Required work
(A) Name every person identified by name in the article on Brookings boarding houses below.
(B) Carry on the article about Brookings boarding houses, picking up after its final line.

Supplied text
Start of Block
Boarding house reach was perfected by hungry boarders

Mention room and board to college students today and they probably assume you’re talking about a room where the occupant sleeps on a 4×8 piece of plywood.

Lizzie Nelson’s at 708 Eighth St.

Lizzie Nelson’s at 708 Eighth St.

Don’t even ask about the “boarding house reach.”

The “reach” was perfected by hungry boarders in the days when students ate roast beef, mashed potatoes and gravy on a real cloth-covered table for lunch and supper instead of cheeseburgers with catsup-laced fries from a paper bag.

The boarders scurried from late-morning classes for food-laden tables in private Brookings homes, then scarfed meals that housewives prepared family-style the old fashioned way.

On stoves.

One of those boarding houses was operated by Mrs. Lizzie Nelson from 1915 to 1937.

About 80 male students filled their stomachs at the home that Mrs. Nelson designed and had built. But most years at 708 Eighth St., boarders numbered in the 50s. Her dining table was in the basement next to a furnace and a kitchen. Sacks of spuds were stored under the front porch to await student peelers who worked for their board.

A dinner bell sounded when the repasts were ready. “I can still remember the boys (those who also roomed there) tumbling downstairs,” Mrs. Nelson told a newspaper reporter in 1988. “When they smelled food, you’d think the house was going to fall down.”

Another popular boarding house from the 1940s until the early 1960s was Ma (Mrs. Mabel) Graham’s boarding house two blocks from the Campanile at Medary Avenue and Seventh Street.

One of the approximately 60 boarders there was Jim Roth, ’55, a future Navy fighter pilot and later test pilot. Roth now lives in New York state and writes books about his hometown of Estelline.

“Her nickname was ‘Sarge,’” he remembered, “but that was never uttered in her presence.” Roth recalls the wonderful noon and evening meals she served to collegians five days a week, with a Saturday lunch for students who signed up on Friday. His five-day cost was less than $15.

Ma Graham’s at 927 Seventh St.

Ma Graham’s at 927 Seventh St.
End of Block
Given records
Start of Block
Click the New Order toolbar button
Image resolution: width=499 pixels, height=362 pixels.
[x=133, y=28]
End of Block
Start of Block
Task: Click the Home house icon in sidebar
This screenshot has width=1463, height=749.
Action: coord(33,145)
End of Block
Responses to the exercise
(A) Lizzie Nelson, Mabel "Ma" Graham, Jim Roth

(B)
The meals were on a first-come, first-served basis. Those who arrived late studied in the living room waiting for an empty chair at the big oval table that seated 10. “Once a guy finished eating, another quickly took his place,” Roth said.

The family-style meals were “scrumptious,” he remembered.

Al Frerichs, ’60, now retired and living in Brookings, boarded at Ma Graham’s for three years. He believes the boarding fee then was $20 a week, or $2 per meal. She was a “fantastic” cook, he said.

Mrs. Graham’s grandson, Dick Motter ’69, an animal science major farming near Elkton, remembers his grandmother’s hard kitchen work and her worry that she’d made enough to go around.

She always did.

Serving meals to students today is big business. In the SDSU Student Union, for example, there are a half dozen separate eating places, each of a different genre, from tacos to cheeseburgers to bagels, egg rolls, and sweet and sour pork.

“Boarding house reach” muscles in Brookings atrophied years ago.

Note: Dick Fergen, owner of Nick’s Hamburger Shop and sponsor of this page, died Oct. 11, 2013, of cancer. He was 71. Dick was blessed with a sunny, congenial, delightfully upbeat personality. He was an accomplished businessman, a Jackrabbit to the core, and generous to a fault. He was also a good friend. Like so many, I miss him.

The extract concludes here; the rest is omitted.